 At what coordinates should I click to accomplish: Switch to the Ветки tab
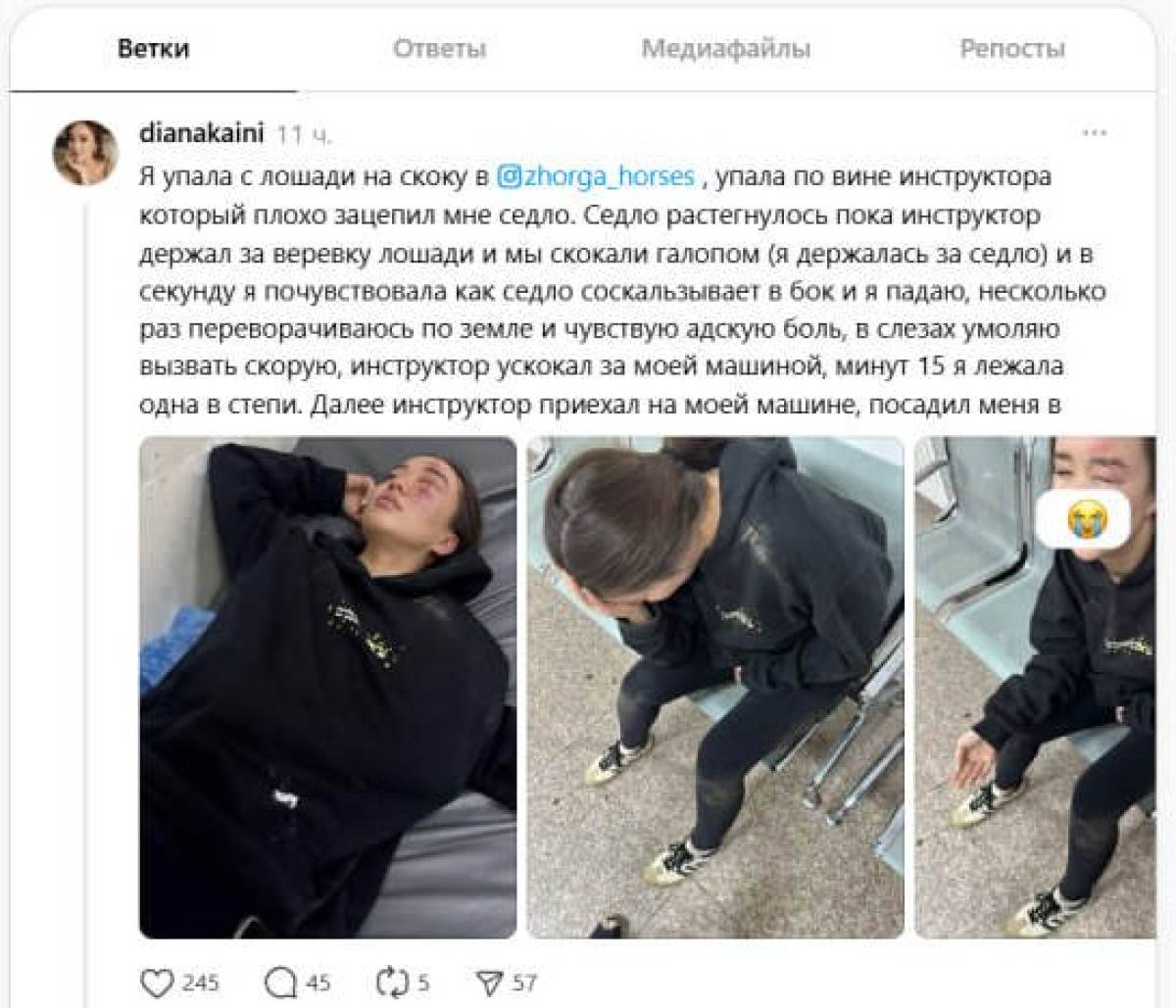[154, 48]
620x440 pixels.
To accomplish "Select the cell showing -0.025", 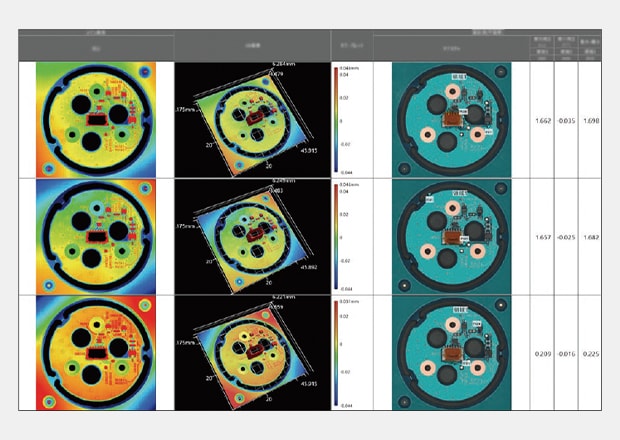I will coord(566,237).
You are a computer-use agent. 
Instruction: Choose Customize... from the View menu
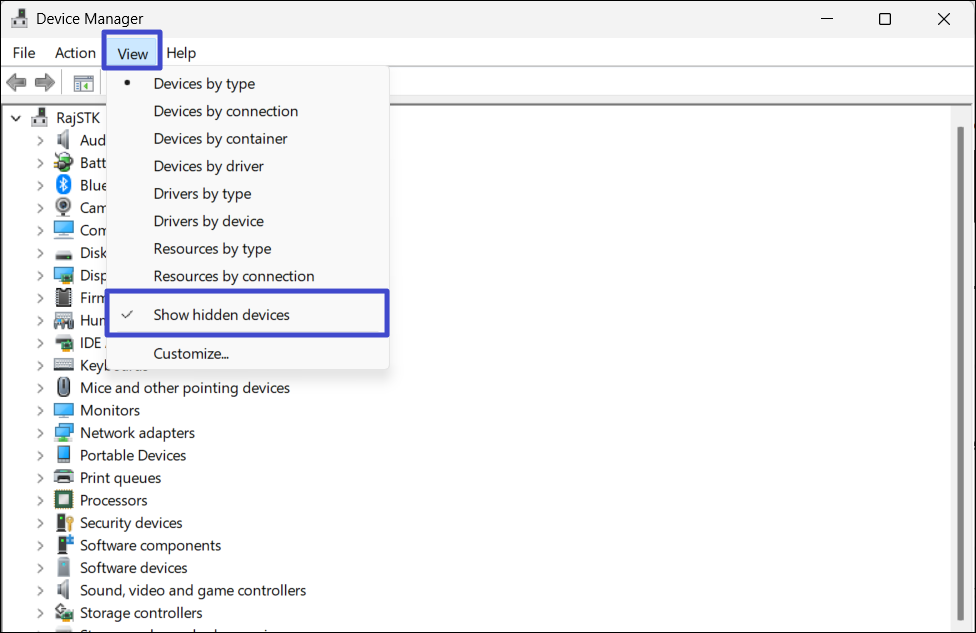tap(191, 353)
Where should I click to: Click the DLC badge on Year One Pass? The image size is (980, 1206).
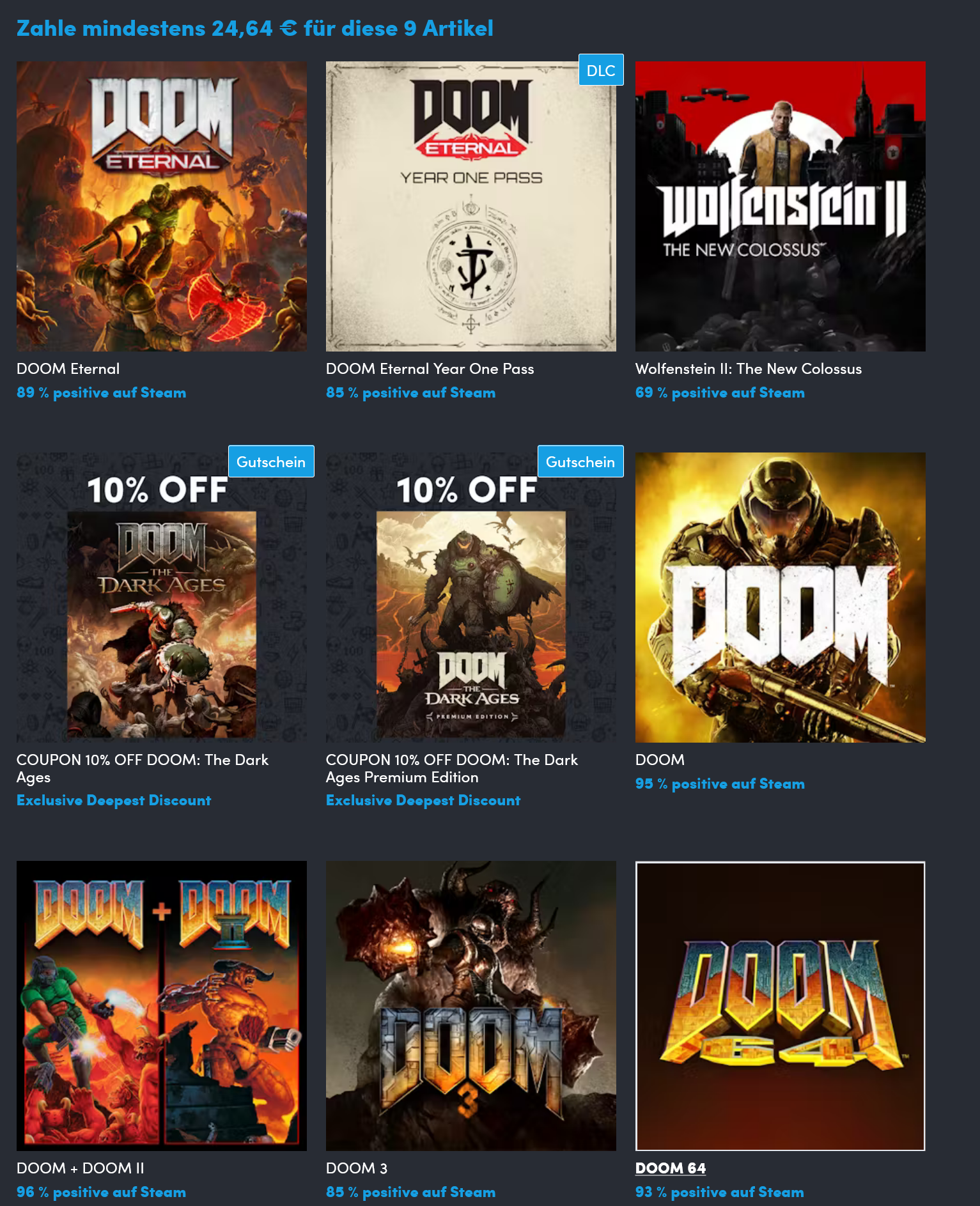point(601,70)
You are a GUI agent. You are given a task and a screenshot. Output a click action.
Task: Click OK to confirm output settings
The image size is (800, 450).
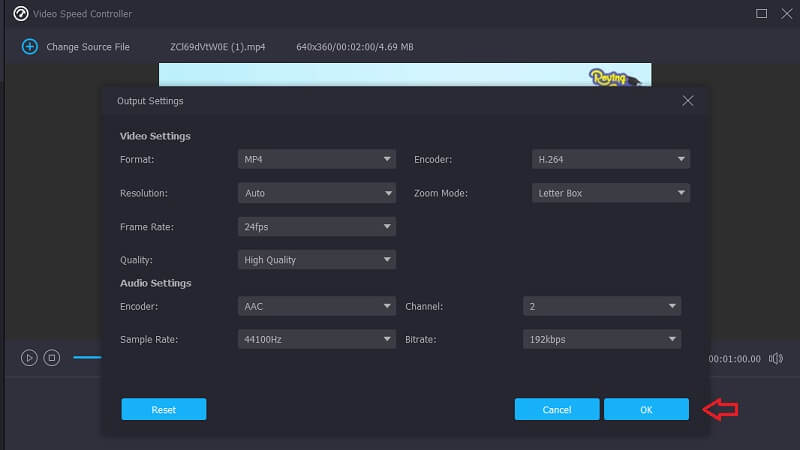point(646,409)
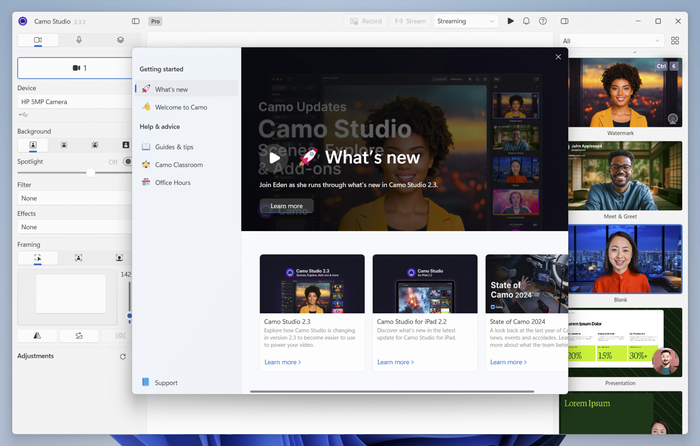Screen dimensions: 700x446
Task: Select the manual framing mode option
Action: click(x=38, y=258)
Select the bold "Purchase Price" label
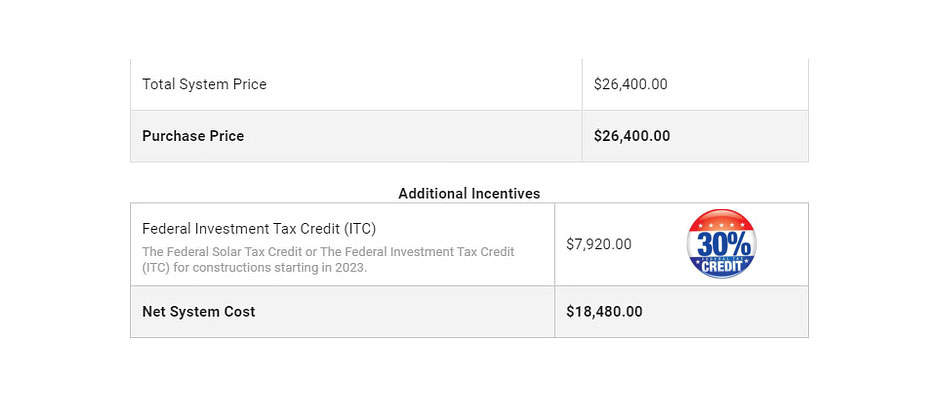This screenshot has height=400, width=936. [193, 136]
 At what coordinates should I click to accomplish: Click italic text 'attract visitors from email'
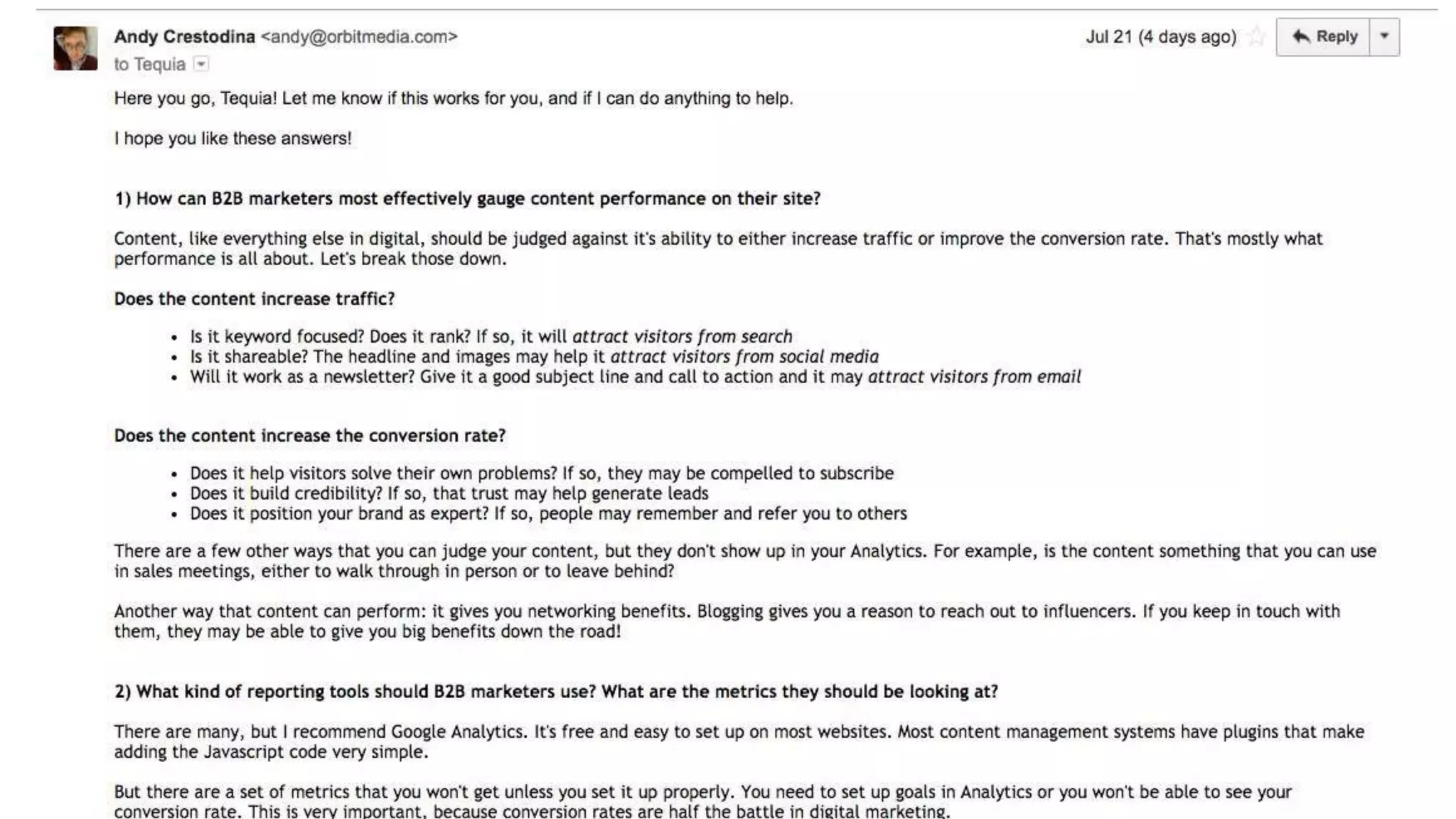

* Task to carry out:
Leave out the pictures and return, exactly as written, only the lines from the line with "You are a computer-use agent." through the end of the records above.

* Exercise result:
You are a computer-use agent. 
Instruction: Choose Customize... from the View menu
tap(191, 353)
Where should I click to: Click the DLC badge on Year One Pass? The image size is (980, 1206).
point(601,70)
You are a GUI agent. You are given a task and a screenshot. Output a click action.
Task: Click OK to confirm output settings
The image size is (800, 450).
point(646,409)
Screen dimensions: 700x446
Task: Select the manual framing mode option
Action: click(x=38, y=258)
Select the bold "Purchase Price" label
This screenshot has height=400, width=936. [193, 136]
 At what coordinates should I click to accomplish: Click italic text 'attract visitors from email'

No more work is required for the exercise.